On a recent, perfect Sunday, I was sitting on a dock on the Chesapeake Bay, feet dangling in the water, when I heard this phrase despondently tumble out of a little kid’s mouth. In a quick flash of nostalgia, I was swept back to being that little kid at a family/friend’s gathering on a summer’s day or night, and having to hear those four words. Whether directly from Mom or Dad or sent by a messenger in the form of my brother, the phrase always held a little tinge of sadness, signaling the close of a great time. Of course there was always the standard backlash. “But no one else is leaving,” or, “I’m not even tired,” and my personal favorite “but we haven’t even had dessert yet!” The nerve of adults, sometimes.
See, because when you’re a kid, there is always something worth staying for — staying up for, staying out for. Leaving just doesn’t fit into the equation. At one young point in our lives, everything and everyone that we already have is all we could ever need.
I know that, personally, I never wanted to go, never wanted to grow up, never wanted to go to sleep. Granted, I was handed a wonderfully magical childhood. What is just as relevant though, is that I have always had a painfully acute sense of awareness that time is passing — that all of this is passing and one day it will be time to go. That no matter how enthralled in fascination or absorbed in a moment I am, the creeping absurdity of the world’s transient nature will still follow me everywhere. It’s hard to pinpoint exactly what this is and whether or not everyone shares it in the same way. I like to think of it as nostalgia for the present, the rare instances when we are the drivers of our memory rather than the passengers. The moments when we freeze in place and photo-stitch all of our immediate surroundings and senses into one, large panoramic vision of our existence. The collected snapshots of our souls, instantaneously antiqued.
It is during both extremes, the most poignant milestones in life and the subtle afternoons on the Chesapeake, that we antique ourselves, allowing those precious, brief moments of clarity to glide inside. Occasionally held within these brief moments is also the realization that it’s time to go. Sometimes the realization is a loud, crashing blow to the heart and sometimes it’s more of a tap on the shoulder, a gentle awakening.
We graduate from high school with eyes wide open for the future. Then, we graduate from college, teary-eyed and scared sh-tless of that same future. We move from our childhood homes and childhood cities. We move back and then away and then back again. We lose touch with friends we thought we never, ever would. Maybe we’ll reconnect with some. Maybe we won’t. We change fashions and trade jobs and slip into new hobbies. We break up and we divorce and we lose so many of the very, very important keepsakes that we’ve carried with us and treasured for so long. We watch the people that we love die.
We go and we let go and, sometimes, we are let go of.

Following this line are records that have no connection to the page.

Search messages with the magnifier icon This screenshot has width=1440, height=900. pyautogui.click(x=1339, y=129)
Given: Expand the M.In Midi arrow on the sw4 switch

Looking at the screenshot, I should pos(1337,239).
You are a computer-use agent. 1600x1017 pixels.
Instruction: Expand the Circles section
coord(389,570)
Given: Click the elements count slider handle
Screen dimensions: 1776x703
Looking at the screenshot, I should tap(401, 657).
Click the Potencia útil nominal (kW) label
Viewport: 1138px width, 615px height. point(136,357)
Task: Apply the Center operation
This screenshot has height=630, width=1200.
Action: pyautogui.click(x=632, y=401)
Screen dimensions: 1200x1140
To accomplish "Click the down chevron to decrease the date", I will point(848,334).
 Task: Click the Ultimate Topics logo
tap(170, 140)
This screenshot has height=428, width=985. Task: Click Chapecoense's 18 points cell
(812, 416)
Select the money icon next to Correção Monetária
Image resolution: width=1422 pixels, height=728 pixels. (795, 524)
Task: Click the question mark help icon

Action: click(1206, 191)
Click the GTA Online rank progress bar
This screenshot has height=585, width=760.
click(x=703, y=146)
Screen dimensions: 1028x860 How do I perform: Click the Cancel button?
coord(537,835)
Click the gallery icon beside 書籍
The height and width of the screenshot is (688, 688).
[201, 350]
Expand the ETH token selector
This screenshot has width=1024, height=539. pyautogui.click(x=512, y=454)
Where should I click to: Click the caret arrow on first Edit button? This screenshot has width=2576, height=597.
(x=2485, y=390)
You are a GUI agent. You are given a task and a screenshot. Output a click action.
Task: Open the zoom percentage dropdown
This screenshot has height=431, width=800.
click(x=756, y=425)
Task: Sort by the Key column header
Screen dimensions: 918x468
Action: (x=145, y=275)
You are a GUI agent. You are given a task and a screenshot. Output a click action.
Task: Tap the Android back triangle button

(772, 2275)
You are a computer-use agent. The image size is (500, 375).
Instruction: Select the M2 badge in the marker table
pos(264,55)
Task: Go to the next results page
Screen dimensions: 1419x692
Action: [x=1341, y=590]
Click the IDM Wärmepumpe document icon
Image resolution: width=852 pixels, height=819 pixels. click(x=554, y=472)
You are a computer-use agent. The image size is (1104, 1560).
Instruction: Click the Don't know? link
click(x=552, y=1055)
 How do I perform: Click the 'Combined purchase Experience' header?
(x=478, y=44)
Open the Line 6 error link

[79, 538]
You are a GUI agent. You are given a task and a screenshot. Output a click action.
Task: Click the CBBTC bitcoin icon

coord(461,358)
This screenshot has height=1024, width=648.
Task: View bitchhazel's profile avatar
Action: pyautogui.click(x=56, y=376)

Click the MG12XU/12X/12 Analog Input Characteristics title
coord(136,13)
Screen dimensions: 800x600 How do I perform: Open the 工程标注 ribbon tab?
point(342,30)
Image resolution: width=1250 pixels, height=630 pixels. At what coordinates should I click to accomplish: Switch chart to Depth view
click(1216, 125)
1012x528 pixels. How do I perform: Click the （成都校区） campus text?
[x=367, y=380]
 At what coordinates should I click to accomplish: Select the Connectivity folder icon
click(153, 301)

Occasionally, we remain relatively rational about it all — the going, the leaving. Our bottom voice might have been making noise about it for a little while, and so our top voice finally speaks up. More often than not though, we are left feeling desolate, struck by the leftover remnants of transiency. We beg our parents, or someone, to stay a bit longer. We shout that we are not yet tired, that there is still something worth staying for. We become aware that a memory can be a very painful thing.
But we will invest in faith or forgetfulness in order to move forward. We will learn to live without the keepsakes that we never thought we could. We will accept that, yes, a memory can be a painful thing, but a dazzling thing — a wonderfully intricate thing, too. It is the most invaluable keepsake we have. So, we unfreeze. We gather our antiqued snap shots and place them one on top of the other, back into the drawers of our mind until the next tap on the shoulder, the next blow to the heart. Before we can help it, the lucidity fades. Everything begins to swirl together, again — chromatic aberration of the memory. And once again, it is time to go.